→ **Supplied information**:
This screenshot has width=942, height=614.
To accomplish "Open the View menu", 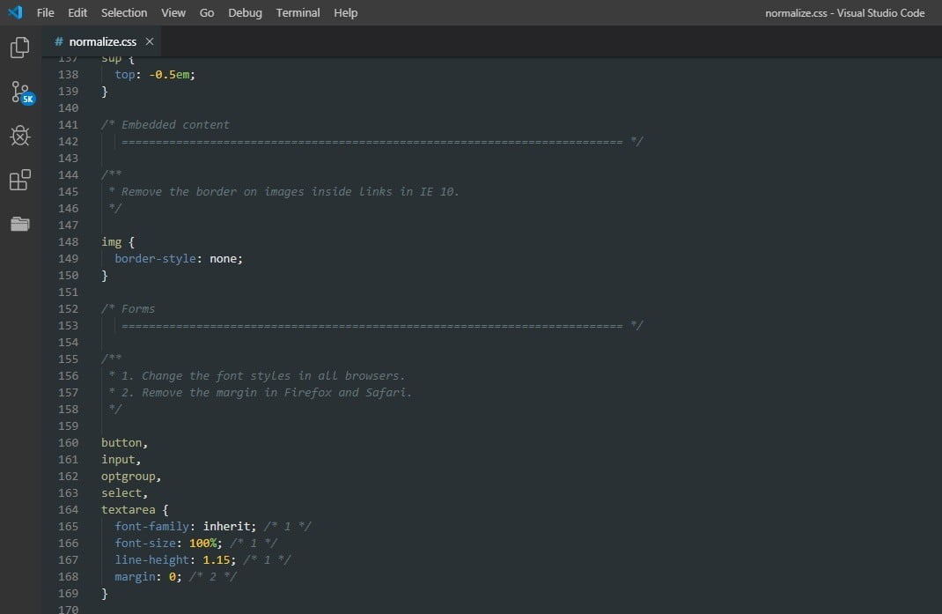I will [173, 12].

...

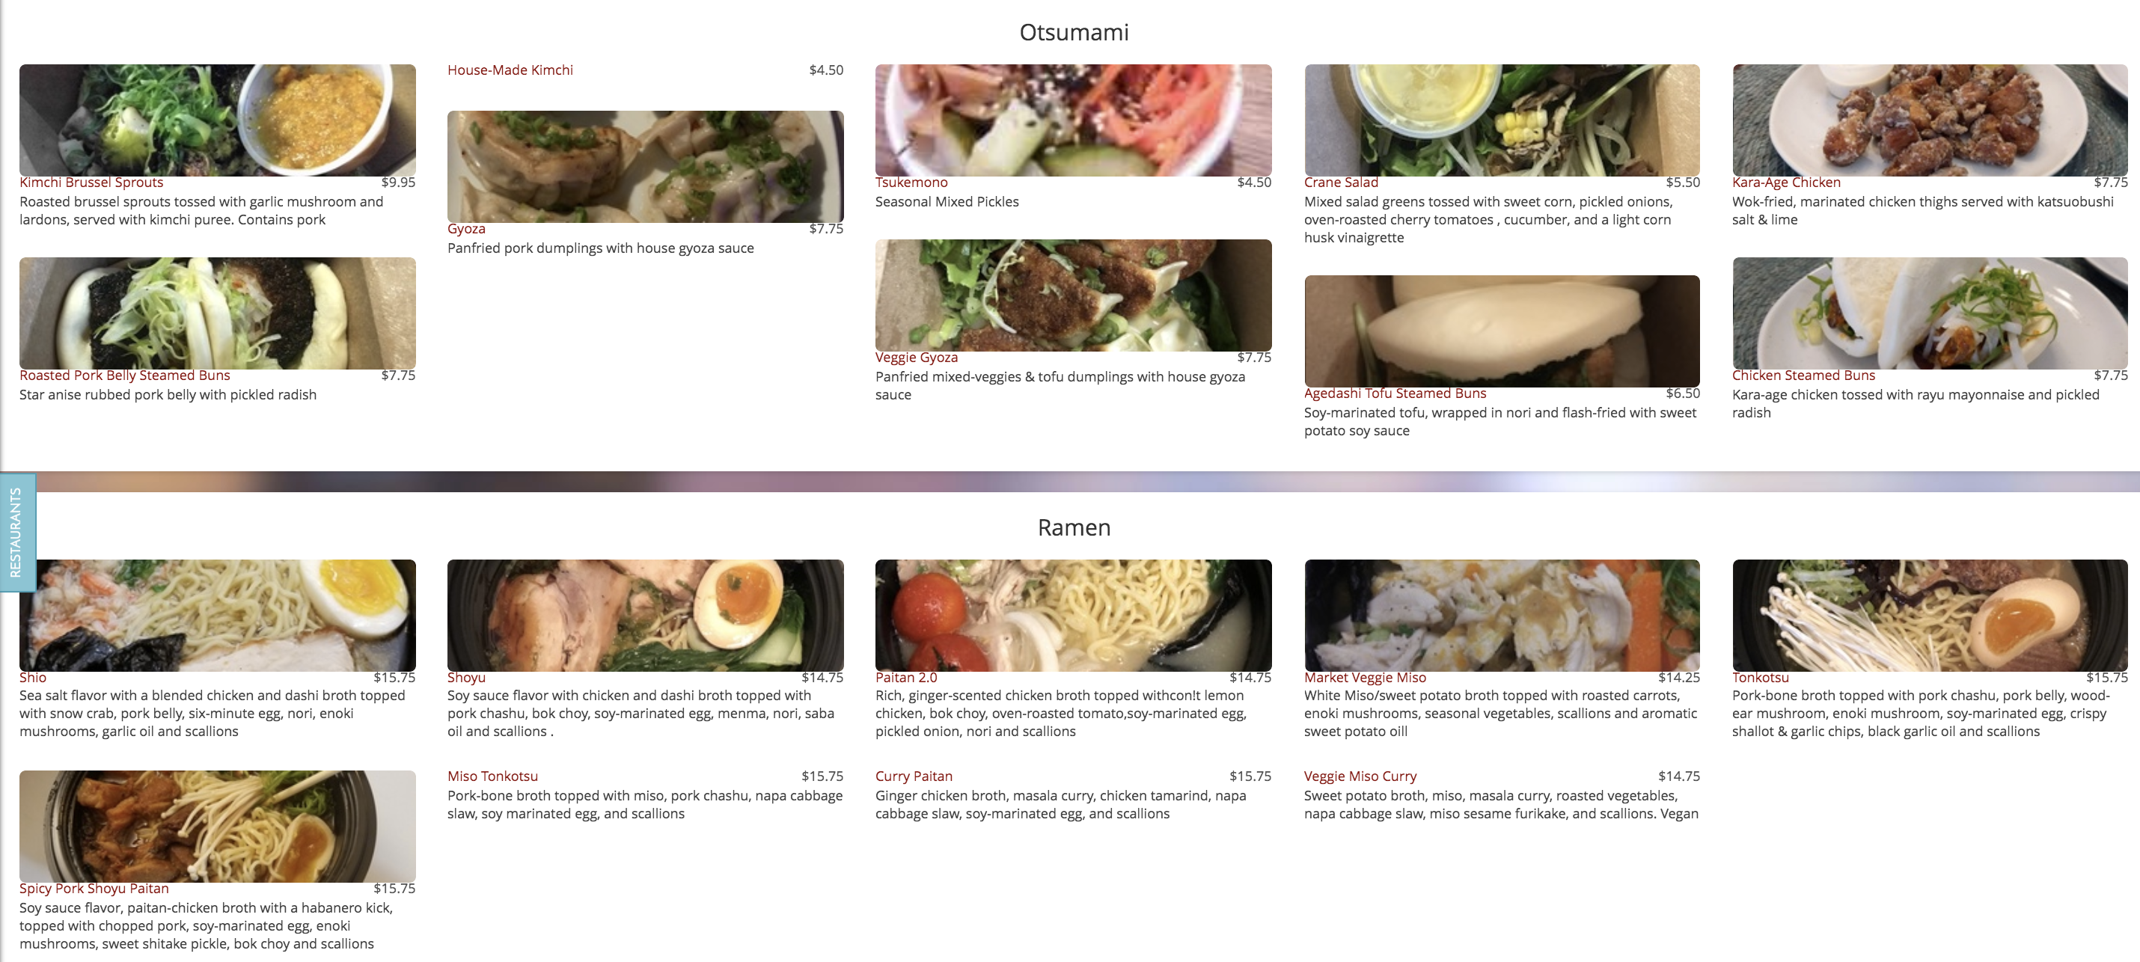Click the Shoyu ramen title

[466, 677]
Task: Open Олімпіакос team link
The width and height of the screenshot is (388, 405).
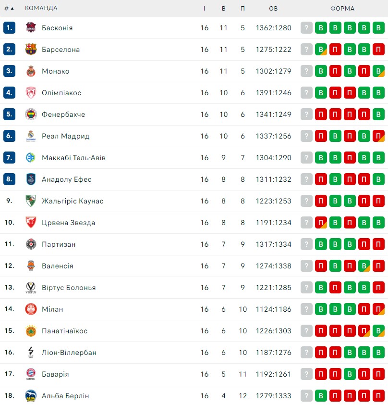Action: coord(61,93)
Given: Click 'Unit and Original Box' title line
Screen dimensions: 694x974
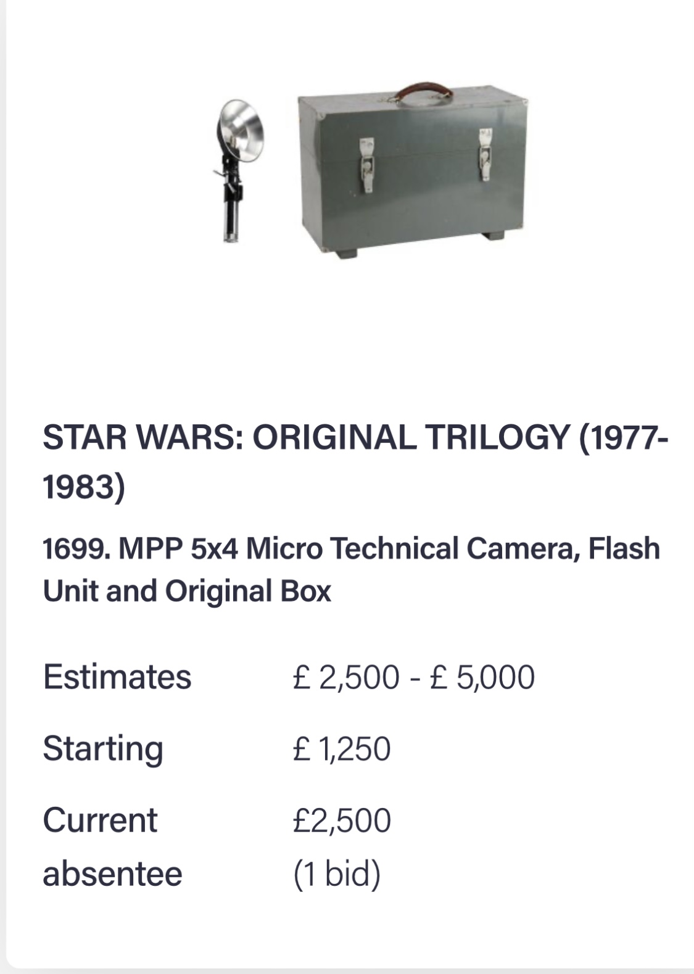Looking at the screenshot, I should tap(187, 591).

---

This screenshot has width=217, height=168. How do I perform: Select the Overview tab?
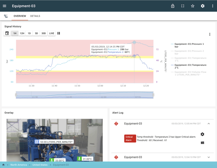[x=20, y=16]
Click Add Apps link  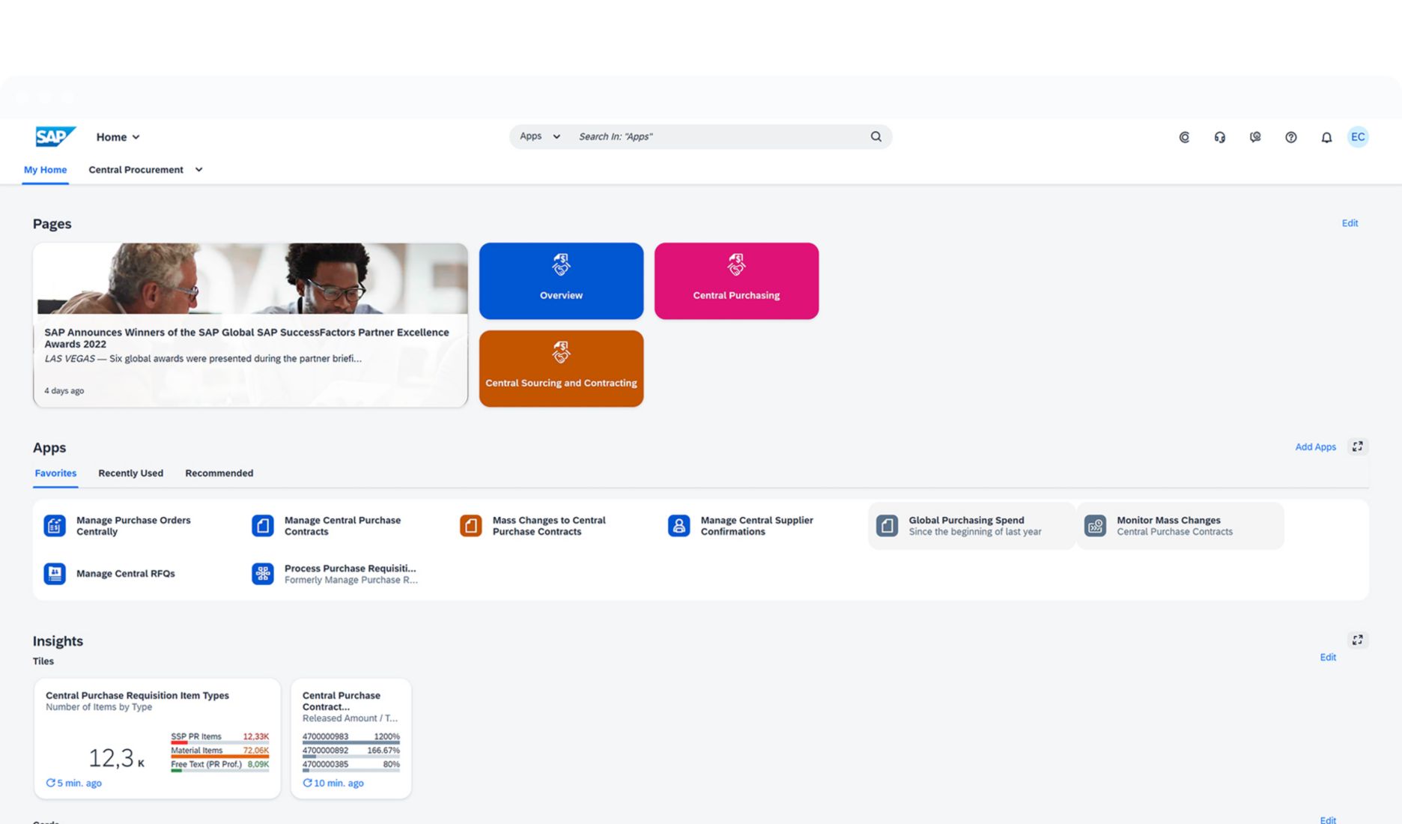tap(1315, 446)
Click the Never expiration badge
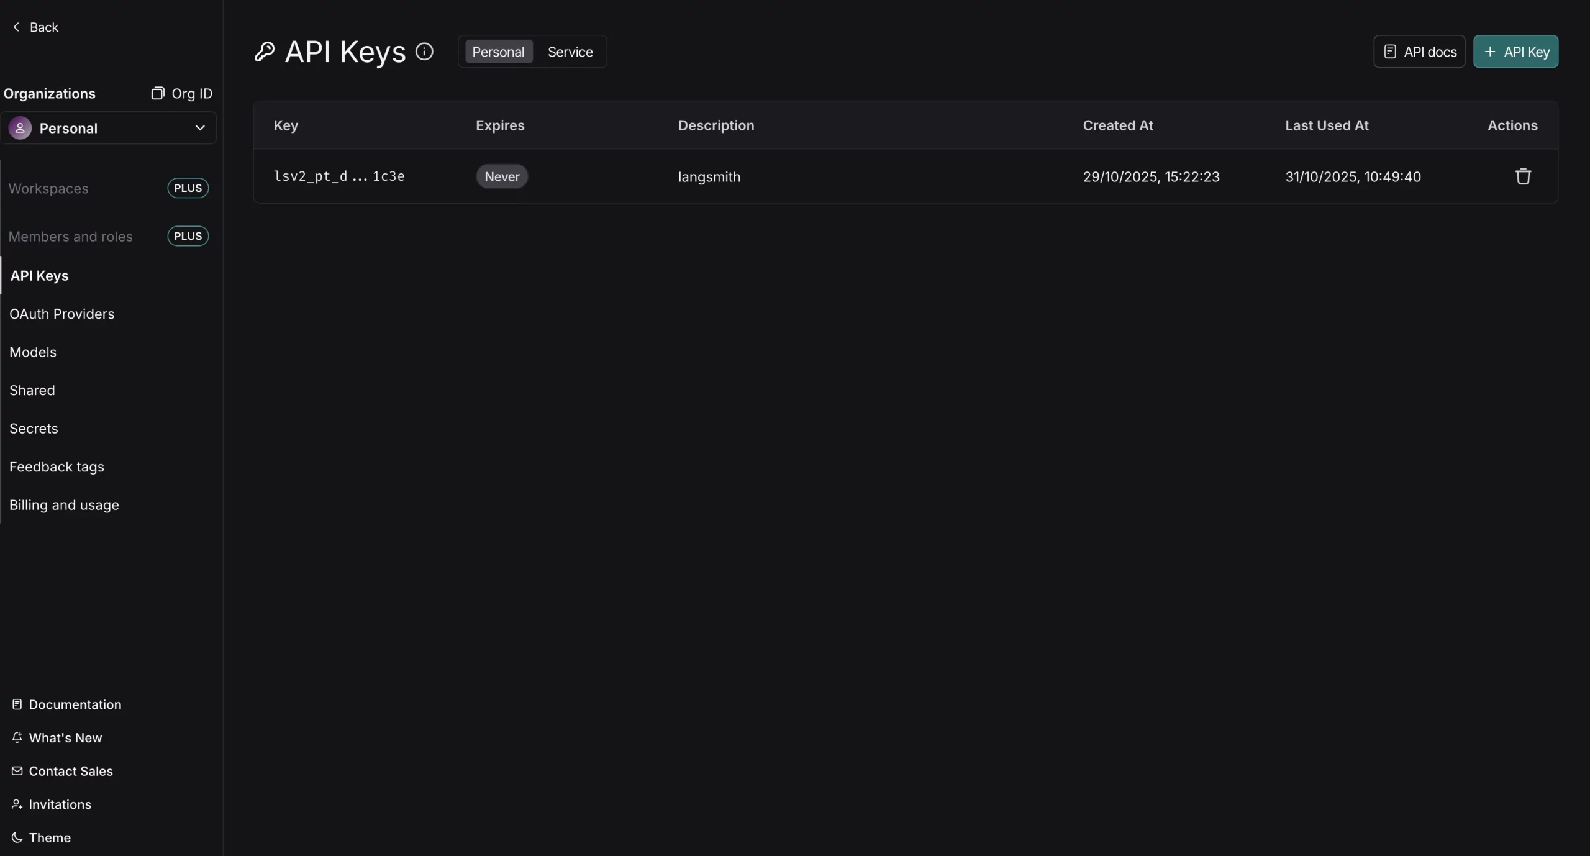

→ **What is being asked**: Rewrite the lines between the one holding "Click the Shoyu ramen title" and the one holding "Looking at the", inclusive, as a Markdown table with columns Row and Line, numbering each line and skipping blank lines. Leave the pictures out.

→ **Written response**:
| Row | Line |
|---|---|
| 1 | Click the Shoyu ramen title |
| 2 | [466, 677] |
| 3 | Task: Open Олімпіакос team link |
| 4 | The width and height of the screenshot is (388, 405). |
| 5 | Action: coord(61,93) |
| 6 | Given: Click 'Unit and Original Box' title line |
| 7 | Screen dimensions: 694x974 |
| 8 | Looking at the screenshot, I should tap(187, 591). |